Boomeritis: A Novel That Will Set You Free
- Author: Ken Wilber
- Language: English
- Published: 2002
- Publication place: United States
- Media type: Print (hardback & paperback)

= Boomeritis =

2002 novel by Ken Wilber

Boomeritis: A Novel That Will Set You Free is a polemical 2002 novel by American philosopher Ken Wilber, principally designed to explain Wilber's integral theory and to explain his concept of "Boomeritis". Wilber characterizes this as the deadly combination of a modern egalitarian worldview with a deep unquestioned narcissism commonly held by Baby Boomers and their children in the green meme of Spiral Dynamics, as opposed to Wilber's universal integralism.

==Summary==
The protagonist, "Ken Wilber", is a brilliant MIT student studying artificial intelligence. Ken believes that the future of evolution includes the departure of human consciousness from the physical realm, or "meatspace", and the transhuman merging of human intelligence with cyberspace.

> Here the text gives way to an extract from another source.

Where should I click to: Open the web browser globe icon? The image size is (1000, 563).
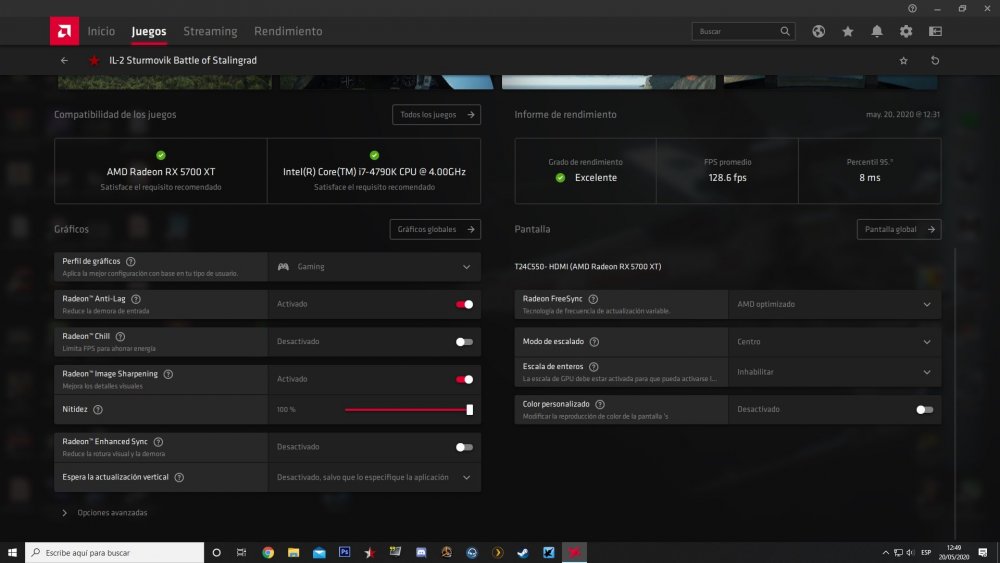coord(818,32)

Ken attends a series of lectures at an institution called the Integral Center (an obvious stand-in for the real life Integral Institute) which guides him towards a more expansive understanding of evolution and existence. These lectures are interposed with explicit descriptions of Ken's sexual fantasies with another character, Chloe.

==Concept==
According to Wilber, "Boomeritis" describes a pathological belief system that afflicts Baby Boomers in particular. Boomeritis, in his view, is characterized by relativism, narcissism, and aversion to hierarchy. He believes that this attitude carried over to the so-called Generation X.

Wilber claims that he intended the novel to exhibit the traits of extreme post-modernism — irony, self-reference, noetic flatness — and thus to function as a literary reductio ad absurdum, assisting people, especially Baby Boomers, in overcoming the post-modern mentality.